[Requirement] Copy out the rows below, unchanged, from the line with "Task: Click the 21:36 time axis marker" to the line with "pyautogui.click(x=646, y=42)", including both of those lines.

[Record extracts]
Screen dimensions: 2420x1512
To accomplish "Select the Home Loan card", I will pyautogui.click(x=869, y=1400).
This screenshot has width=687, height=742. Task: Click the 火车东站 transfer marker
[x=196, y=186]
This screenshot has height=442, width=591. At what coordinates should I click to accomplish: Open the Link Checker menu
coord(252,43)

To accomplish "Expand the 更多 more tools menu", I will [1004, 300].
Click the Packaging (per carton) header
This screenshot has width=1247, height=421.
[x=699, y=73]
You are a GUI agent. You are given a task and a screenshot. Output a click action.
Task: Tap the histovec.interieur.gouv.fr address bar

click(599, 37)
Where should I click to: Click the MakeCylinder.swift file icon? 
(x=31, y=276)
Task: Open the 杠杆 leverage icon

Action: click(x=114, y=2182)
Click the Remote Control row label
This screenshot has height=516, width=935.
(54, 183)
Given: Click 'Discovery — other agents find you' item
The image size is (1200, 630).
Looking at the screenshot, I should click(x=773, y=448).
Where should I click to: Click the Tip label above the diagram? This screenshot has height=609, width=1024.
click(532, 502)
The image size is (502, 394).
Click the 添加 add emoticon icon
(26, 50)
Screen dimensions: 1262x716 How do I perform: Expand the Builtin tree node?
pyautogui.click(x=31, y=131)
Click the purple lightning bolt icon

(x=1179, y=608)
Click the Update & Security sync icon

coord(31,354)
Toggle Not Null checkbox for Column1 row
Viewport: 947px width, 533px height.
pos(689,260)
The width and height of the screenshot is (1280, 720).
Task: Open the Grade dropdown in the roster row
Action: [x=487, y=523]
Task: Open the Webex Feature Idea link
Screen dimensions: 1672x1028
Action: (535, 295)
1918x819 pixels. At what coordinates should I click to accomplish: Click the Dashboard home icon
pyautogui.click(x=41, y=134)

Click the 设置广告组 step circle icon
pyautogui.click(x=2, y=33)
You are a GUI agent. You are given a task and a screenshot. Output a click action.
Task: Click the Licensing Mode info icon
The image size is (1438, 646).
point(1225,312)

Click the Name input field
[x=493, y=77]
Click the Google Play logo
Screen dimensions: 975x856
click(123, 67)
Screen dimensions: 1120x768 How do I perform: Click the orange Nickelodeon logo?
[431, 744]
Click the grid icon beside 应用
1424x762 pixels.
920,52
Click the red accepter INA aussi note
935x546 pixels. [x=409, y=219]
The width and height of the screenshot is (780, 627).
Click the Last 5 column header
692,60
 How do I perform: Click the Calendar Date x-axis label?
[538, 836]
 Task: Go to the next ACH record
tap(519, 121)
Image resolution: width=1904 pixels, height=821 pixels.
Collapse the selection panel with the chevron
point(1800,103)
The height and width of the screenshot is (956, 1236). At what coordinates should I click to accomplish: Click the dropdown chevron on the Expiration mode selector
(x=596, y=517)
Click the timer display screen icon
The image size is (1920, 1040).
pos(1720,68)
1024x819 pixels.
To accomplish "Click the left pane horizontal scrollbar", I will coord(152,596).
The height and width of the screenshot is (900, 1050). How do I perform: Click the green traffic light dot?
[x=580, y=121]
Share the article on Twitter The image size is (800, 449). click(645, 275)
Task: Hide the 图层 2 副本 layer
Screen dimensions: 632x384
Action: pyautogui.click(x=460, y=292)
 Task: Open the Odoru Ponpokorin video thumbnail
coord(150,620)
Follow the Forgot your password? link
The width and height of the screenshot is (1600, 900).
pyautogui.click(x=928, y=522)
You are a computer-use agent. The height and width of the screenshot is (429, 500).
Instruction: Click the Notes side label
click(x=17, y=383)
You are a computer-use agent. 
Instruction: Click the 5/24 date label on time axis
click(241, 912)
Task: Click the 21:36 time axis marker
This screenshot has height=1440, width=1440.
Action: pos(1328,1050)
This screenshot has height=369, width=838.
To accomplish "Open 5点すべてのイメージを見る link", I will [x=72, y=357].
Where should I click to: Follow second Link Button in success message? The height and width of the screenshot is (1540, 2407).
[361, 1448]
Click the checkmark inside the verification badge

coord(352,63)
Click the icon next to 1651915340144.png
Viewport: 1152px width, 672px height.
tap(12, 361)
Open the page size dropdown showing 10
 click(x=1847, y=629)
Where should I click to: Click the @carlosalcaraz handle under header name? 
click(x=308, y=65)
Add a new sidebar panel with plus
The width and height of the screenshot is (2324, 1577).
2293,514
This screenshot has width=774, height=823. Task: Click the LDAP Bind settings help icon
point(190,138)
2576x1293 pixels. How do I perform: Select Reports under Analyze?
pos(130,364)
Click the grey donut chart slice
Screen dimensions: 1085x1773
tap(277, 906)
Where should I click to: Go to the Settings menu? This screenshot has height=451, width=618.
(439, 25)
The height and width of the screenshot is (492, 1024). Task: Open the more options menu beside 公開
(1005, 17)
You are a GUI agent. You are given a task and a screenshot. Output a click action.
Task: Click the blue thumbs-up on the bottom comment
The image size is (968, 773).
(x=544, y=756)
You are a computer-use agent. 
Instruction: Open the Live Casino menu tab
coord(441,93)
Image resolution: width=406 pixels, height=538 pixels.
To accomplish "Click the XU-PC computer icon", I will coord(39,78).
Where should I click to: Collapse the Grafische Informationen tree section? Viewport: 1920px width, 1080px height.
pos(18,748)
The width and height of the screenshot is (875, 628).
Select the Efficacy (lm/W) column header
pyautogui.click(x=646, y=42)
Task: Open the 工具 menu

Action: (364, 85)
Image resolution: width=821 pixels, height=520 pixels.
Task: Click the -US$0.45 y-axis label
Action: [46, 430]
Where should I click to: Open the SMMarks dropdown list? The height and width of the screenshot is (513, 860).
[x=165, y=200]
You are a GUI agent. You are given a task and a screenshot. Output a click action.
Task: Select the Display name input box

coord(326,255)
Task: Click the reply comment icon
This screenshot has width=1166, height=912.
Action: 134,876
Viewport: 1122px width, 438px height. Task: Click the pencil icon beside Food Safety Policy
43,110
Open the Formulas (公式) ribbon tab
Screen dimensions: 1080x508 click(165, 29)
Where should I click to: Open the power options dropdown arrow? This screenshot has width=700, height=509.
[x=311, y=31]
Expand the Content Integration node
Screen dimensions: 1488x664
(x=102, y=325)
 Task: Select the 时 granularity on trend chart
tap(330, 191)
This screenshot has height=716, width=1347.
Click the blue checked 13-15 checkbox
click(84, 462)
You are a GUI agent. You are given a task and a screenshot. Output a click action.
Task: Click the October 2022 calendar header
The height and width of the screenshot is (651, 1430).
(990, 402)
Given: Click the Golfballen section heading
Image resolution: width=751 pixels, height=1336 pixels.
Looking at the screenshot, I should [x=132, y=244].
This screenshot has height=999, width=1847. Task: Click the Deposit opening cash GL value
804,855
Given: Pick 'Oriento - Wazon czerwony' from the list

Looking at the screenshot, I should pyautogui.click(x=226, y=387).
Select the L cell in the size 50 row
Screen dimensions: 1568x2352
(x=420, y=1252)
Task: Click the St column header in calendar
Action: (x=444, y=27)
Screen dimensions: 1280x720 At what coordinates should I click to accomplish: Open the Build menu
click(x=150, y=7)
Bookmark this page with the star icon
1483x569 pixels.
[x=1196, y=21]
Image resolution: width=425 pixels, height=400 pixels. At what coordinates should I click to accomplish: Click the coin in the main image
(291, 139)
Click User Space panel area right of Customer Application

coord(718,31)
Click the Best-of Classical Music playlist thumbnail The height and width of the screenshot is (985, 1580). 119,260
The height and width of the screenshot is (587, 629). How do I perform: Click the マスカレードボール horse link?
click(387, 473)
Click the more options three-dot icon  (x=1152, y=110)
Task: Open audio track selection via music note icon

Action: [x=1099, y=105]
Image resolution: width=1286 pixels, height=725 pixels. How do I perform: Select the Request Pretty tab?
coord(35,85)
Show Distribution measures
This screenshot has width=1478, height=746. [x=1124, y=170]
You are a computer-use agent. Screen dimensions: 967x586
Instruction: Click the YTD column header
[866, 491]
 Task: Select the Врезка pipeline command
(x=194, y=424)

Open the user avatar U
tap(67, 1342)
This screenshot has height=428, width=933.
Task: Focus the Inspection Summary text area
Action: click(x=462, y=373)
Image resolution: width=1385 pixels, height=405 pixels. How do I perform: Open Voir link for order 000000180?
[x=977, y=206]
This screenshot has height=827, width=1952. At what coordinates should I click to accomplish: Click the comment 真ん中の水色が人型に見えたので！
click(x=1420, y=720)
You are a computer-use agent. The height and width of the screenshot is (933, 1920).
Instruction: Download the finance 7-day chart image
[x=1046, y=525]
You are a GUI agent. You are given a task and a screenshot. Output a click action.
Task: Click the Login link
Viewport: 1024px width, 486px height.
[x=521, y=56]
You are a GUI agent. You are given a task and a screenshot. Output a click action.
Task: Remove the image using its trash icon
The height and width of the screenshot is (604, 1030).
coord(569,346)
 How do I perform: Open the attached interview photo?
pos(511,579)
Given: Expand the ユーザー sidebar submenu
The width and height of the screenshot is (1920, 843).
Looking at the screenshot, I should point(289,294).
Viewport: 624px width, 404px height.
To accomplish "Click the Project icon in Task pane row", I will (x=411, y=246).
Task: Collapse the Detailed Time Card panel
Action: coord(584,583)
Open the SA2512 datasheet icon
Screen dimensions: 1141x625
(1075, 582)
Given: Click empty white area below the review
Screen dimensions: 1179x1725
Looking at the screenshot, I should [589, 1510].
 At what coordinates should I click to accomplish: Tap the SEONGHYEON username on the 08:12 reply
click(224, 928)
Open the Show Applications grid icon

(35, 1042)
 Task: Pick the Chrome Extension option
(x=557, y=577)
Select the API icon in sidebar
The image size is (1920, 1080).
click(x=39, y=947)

[Reply to the exercise]
Task: Click the 21:36 time axis marker
This screenshot has height=1440, width=1440.
Action: pos(1328,1050)
This screenshot has height=369, width=838.
To accomplish "Open 5点すべてのイメージを見る link", I will [x=72, y=357].
Where should I click to: Follow second Link Button in success message? The height and width of the screenshot is (1540, 2407).
[361, 1448]
Click the checkmark inside the verification badge

coord(352,63)
Click the icon next to 1651915340144.png
Viewport: 1152px width, 672px height.
tap(12, 361)
Open the page size dropdown showing 10
 click(x=1847, y=629)
Where should I click to: Click the @carlosalcaraz handle under header name? 
click(x=308, y=65)
Add a new sidebar panel with plus
The width and height of the screenshot is (2324, 1577).
2293,514
This screenshot has width=774, height=823. Task: Click the LDAP Bind settings help icon
point(190,138)
2576x1293 pixels. How do I perform: Select Reports under Analyze?
pos(130,364)
Click the grey donut chart slice
Screen dimensions: 1085x1773
tap(277, 906)
Where should I click to: Go to the Settings menu? This screenshot has height=451, width=618.
(439, 25)
The height and width of the screenshot is (492, 1024). Task: Open the more options menu beside 公開
(1005, 17)
You are a GUI agent. You are given a task and a screenshot. Output a click action.
Task: Click the blue thumbs-up on the bottom comment
The image size is (968, 773).
(x=544, y=756)
You are a computer-use agent. 
Instruction: Open the Live Casino menu tab
coord(441,93)
Image resolution: width=406 pixels, height=538 pixels.
To accomplish "Click the XU-PC computer icon", I will coord(39,78).
Where should I click to: Collapse the Grafische Informationen tree section? Viewport: 1920px width, 1080px height.
pos(18,748)
The width and height of the screenshot is (875, 628).
Select the Efficacy (lm/W) column header
pyautogui.click(x=646, y=42)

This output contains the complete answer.